Il centro storico è costituito da un agglomerato di case semplici, addossate le une alle altre, è arricchito da vicoli e piazzette. In una posizione dominante sta il Palazzo Baronale, dall’architettura essenziale e rigorosa.

La Chiesa di San Nicola di Bari è un’antica cappella votiva, con campanile a orologio, risale al Seicento e contiene diverse opere d’arte, tra cui dei dipinti parietali, un organo a canne ed un Crocifisso snodabile di scuola napoletana.

Sono caratteristici anche i portali di varie case, con stemmi tufacei e gli archi sovrastanti (Supportici) che, in altri tempi, impedivano o permettevano l’accesso al paese.

Le tradizioni popolari

Testimonianza della presenza albanese sono soprattutto i costumi usati nelle manifestazioni folkloristiche e nelle piccole attivitá artigianali tra cui proprio la produzione di vestiti tipici degli arbëreshë.

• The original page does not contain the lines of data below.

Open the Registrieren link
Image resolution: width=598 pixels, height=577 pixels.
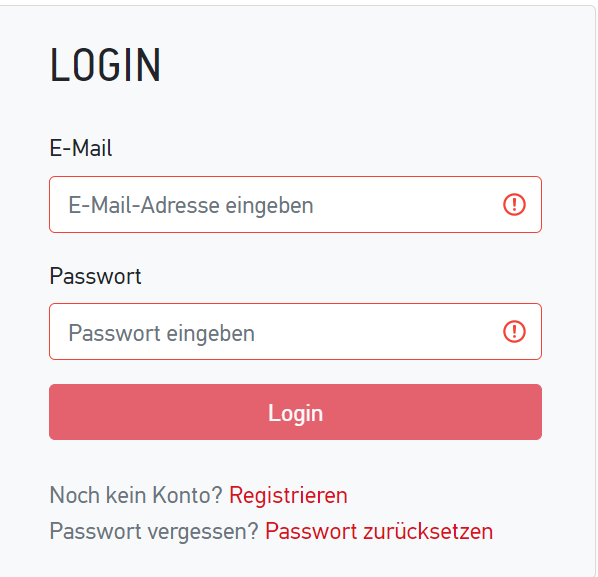[x=288, y=495]
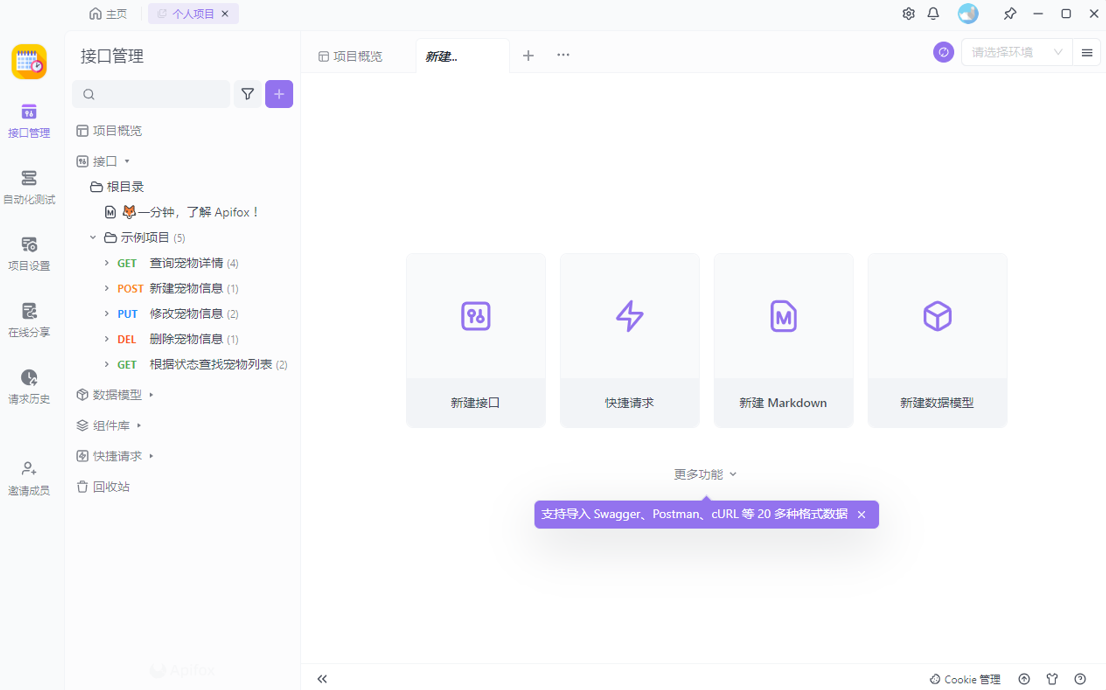Switch to the 项目概览 tab
The width and height of the screenshot is (1106, 690).
[351, 56]
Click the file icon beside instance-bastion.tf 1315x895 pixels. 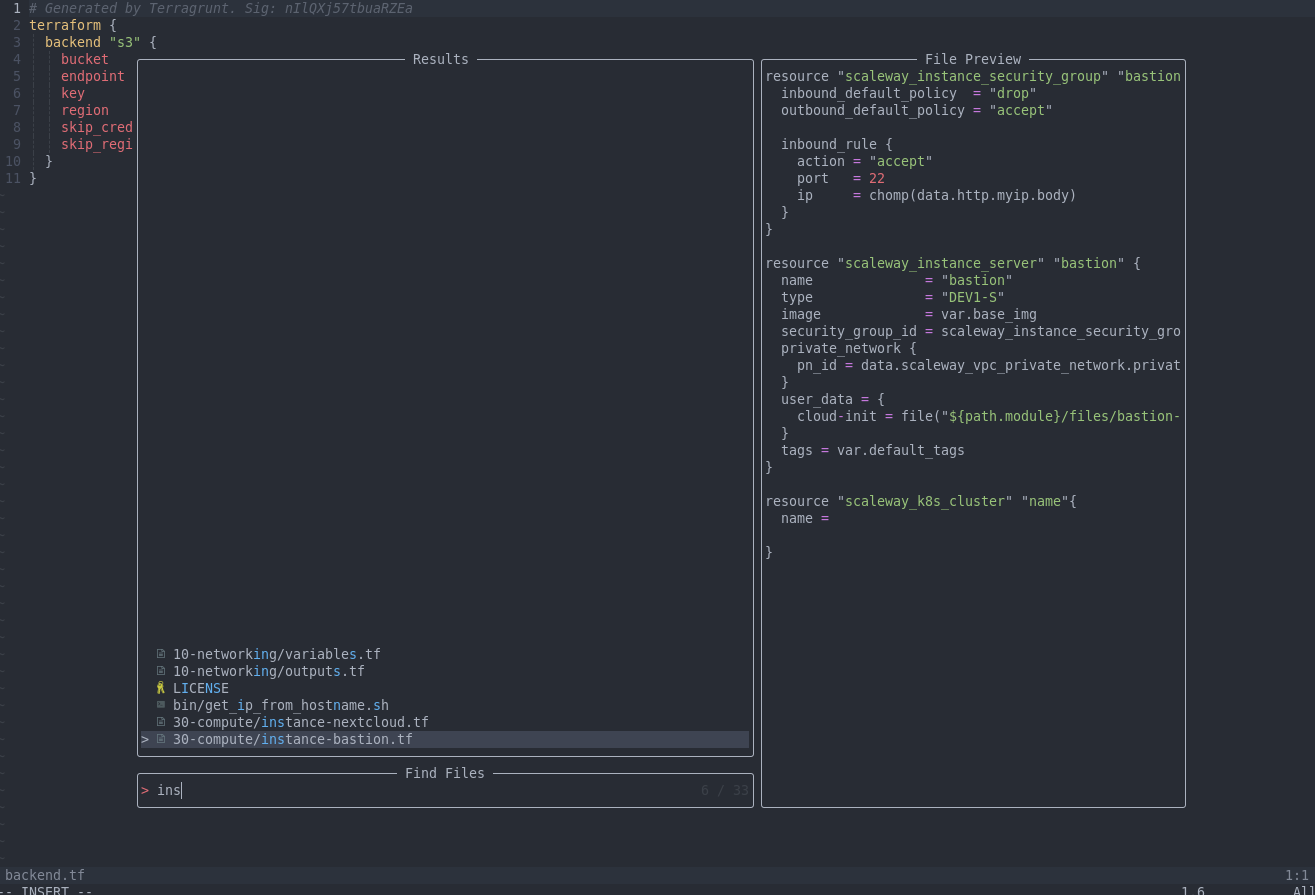[x=160, y=739]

Oggi è molto sentita e rinnovata la tradizione della “vallja” (ridda) che si esegue di solito nei giorni di Carnevale con grande afflusso di pubblico. In questa occasione le donne indossano i costumi tradizionali degli arbëreshë di Cervicati; nei primi due giorni i vestiti usati sono di velluto, mentre l’ultimo giorno viene indossato il vestito di gala, in seta laminata e raso gallonato in oro.

   
a sinistra il costume tradizionale di Gala; a destra il costume tradizionale in velluto

Altra tradizione molto anticha, a testimonianza di una civiltá contadina improntata al rispetto reciproco e alla ricerca di forti legami di solidarietá, era quella della “motrima” (sorellanza) e della “vulama” (fratellanza).

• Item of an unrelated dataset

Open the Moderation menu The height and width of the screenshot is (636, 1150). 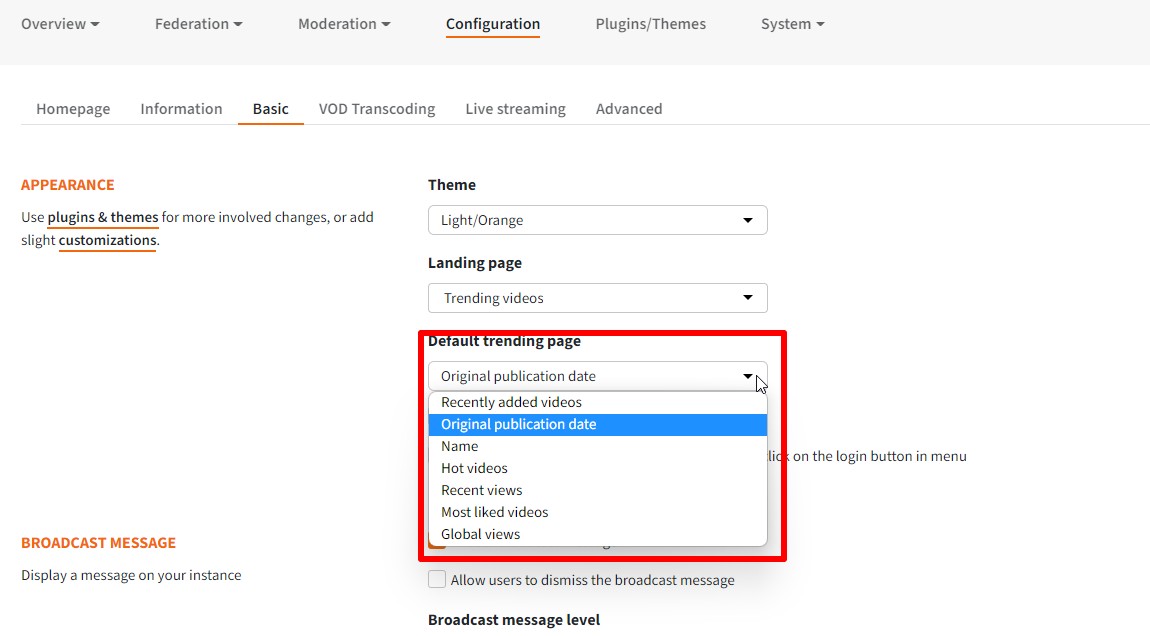344,23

Questa consisteva nella consuetudine di inviare agli amici, opportunamente preparato su una tavoletta forata, un mazzo di fiori chiamato “u ramagliettu” posto in un vassoio e coperto da un fazzoletto di seta. Lo scopo era quello di rafforzare ulteriormente i legami d’amicizia o di crearne un’altra più forte nel tempo.

Molto forte è il sentimento religioso popolare, espresso da canti originali e suggestivi. La festa patronale in onore di San Rocco ricade il sedici agosto.

Bibliografia

L. De Rose, Le dominazioni in Calabria. Analisi storico-linguistica, Santelli Editore, Cosenza

M. Borretti: Capitoli tra l’Universitá di Cervicati ed il Barone, in: Calabria Nobilissima, Cosenza, A.V., 1951

I.Sarro, Gli insediamenti albanesi sul fianco sinistro del medio Crati da S. Benedetto Ullano a Cervicati, Tesi di laurea, 1964.